The main S3 bucket contained fake sensitive user data we would use to analyze the patterns of attackers. The remaining, non-primary buckets had negligible data and were only created to track whether hackers would follow the breadcrumb trail.
We operated under the following assumptions:
- A malicious actor could use brute forcing (automated trial and error to find bucket names) to discover the only bucket without the website name.
- A malicious actor could automate bucket discovery by scraping websites and finding images that were linked from servers and then scanning them.
- An outside actor who could find the main S3 bucket could follow the breadcrumb trail (hotlinked images) and run other tools to find the related secondary servers.
Fake User Data
Various files (with a total size of 7GB) were distributed among the servers, with most of them in the main S3 bucket directly linked to the website. They contained fake source code and database files, but the bulk of the data were invoices and CSV files of 21,089 fictitious individuals. The fake user data exposed first and last names, email addresses, and telephone numbers.
To assess whether hackers are more interested in certain regions, we organized the data according to the following countries:
- United Arab Emirates (AE): 299 users
- Australia (AU): 284 users
- Brazil (BR): 1078 users
- Canada (CA): 1749 users
- China (CN): 1087 users
- Spain (ES): 688 users
- Finland (FI): 353 users
- France (FR): 1418 users
- United Kingdom (GB): 605 users
- Israel (IL): 478 users
- India (IN): 1214 users
- Iran (IR): 362 users
- Italy (IT): 1020 users
- Japan (JP): 112 users
- Mexico (MX): 1449 users
- Netherlands (NL): 551 users
- Russia (RU): 237 users
- Sweden (SE): 708 users
- Turkey (TR): 788 users
- Ukraine (UA): 129 users
- United States (US): 6480 users
Although a honeypot with equally distributed user data per country would likely yield results that are easier to analyze, we opted for a more nuanced distribution to make the dataset believable.
Within the main S3 bucket, country-classified folders (identified by the two-letter country codes) contained multiple PDF files displaying fake users’ invoice data and a single CSV file with all the contact information for that country. In total, the bucket contained 115,669 PDF files and 21 CSV files.
The country folders were located in a backups/ folder with the sensitive data not referenced elsewhere. The bucket also contained a folder called images/, with 4 website-hotlinked images used as a breadcrumb trail for attackers to follow from the website to the main S3 bucket.
Meanwhile, the other servers mostly had encrypted.zip files with no real data inside. We set the encryption passwords to be strong enough to prevent outside actors from opening the.zip files.
Our honeypot architecture made it possible to detect whenever an outside actor wanted to view the files inside a bucket. Thus, concentrating the fake sensitive user data in the main S3 bucket, while leaving the secondary buckets virtually empty, allowed us to better track and analyze patterns.
|The fake fraud detection services company website was published.

• Aim 1
In the honeypot write-up, how many PDF files did the main S3 bucket contain in total?
• Aim 2
Extract the passage of the honeypot write-up from "- A malicious actor could automate" to "related secondary servers.", copying it word for word.

• Information supplied
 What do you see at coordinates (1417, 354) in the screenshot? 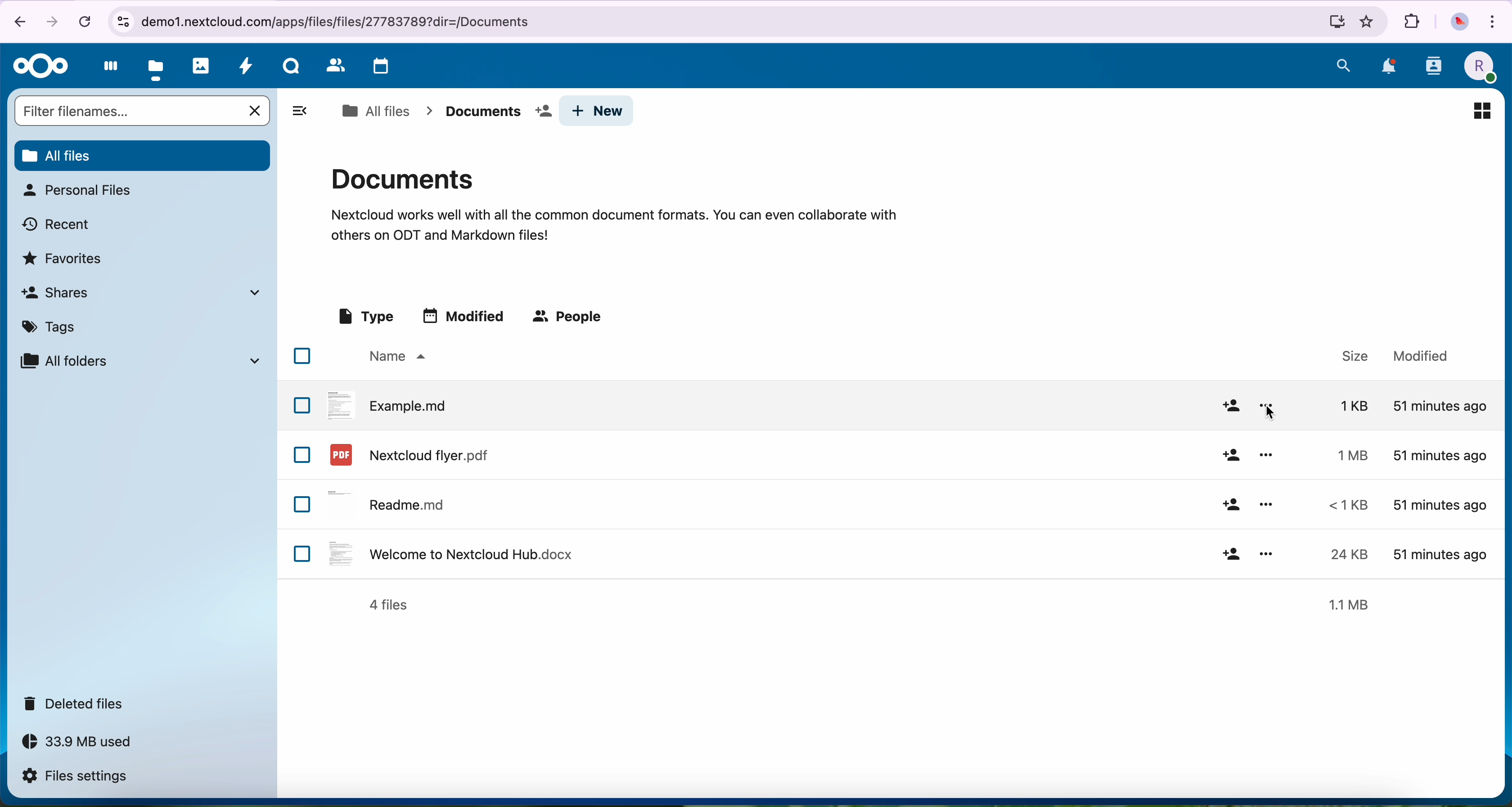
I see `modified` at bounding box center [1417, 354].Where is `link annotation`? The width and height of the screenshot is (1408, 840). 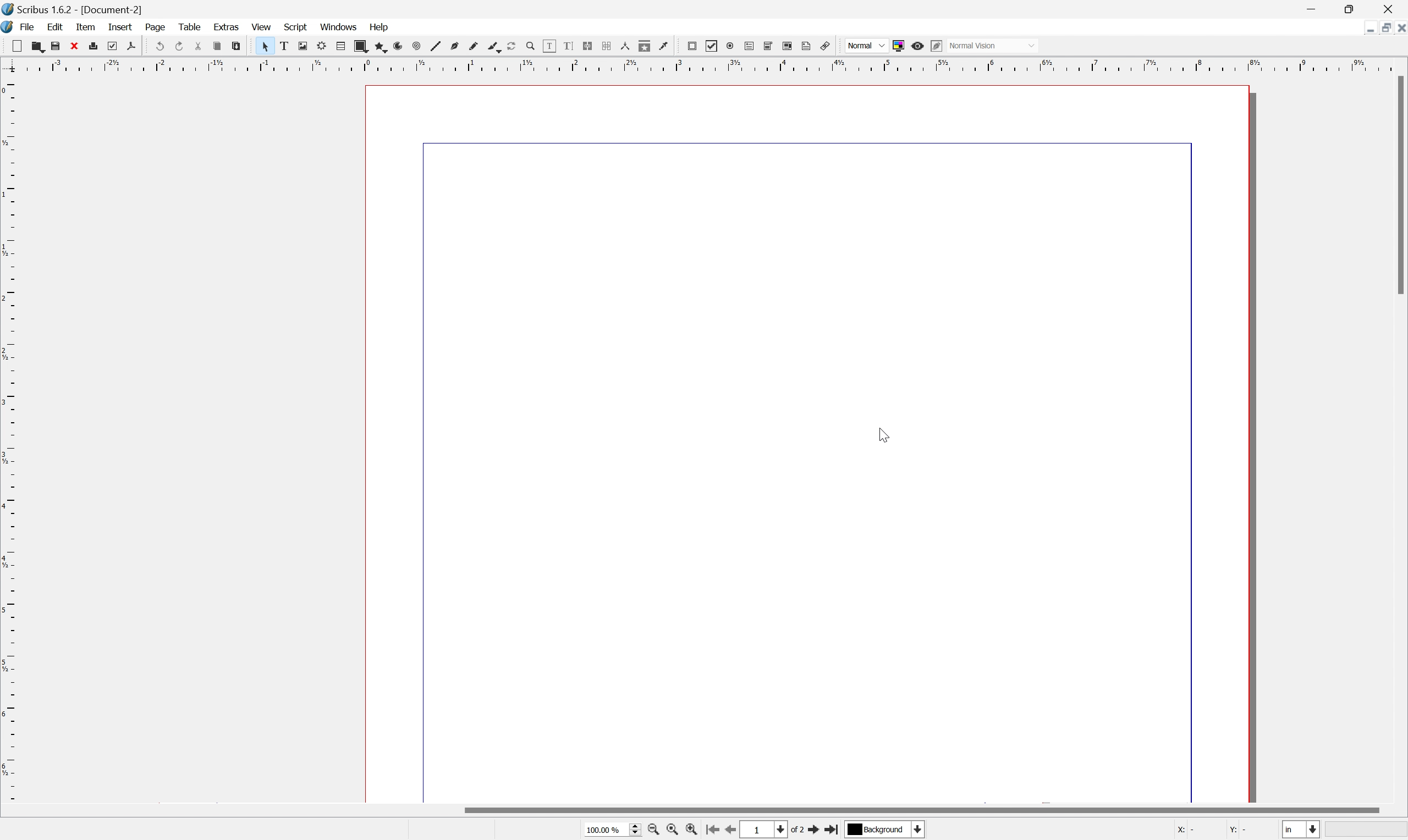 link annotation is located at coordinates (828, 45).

• Written answer 1
115,669 PDF files.

• Written answer 2
- A malicious actor could automate bucket discovery by scraping websites and finding images that were linked from servers and then scanning them.
- An outside actor who could find the main S3 bucket could follow the breadcrumb trail (hotlinked images) and run other tools to find the related secondary servers.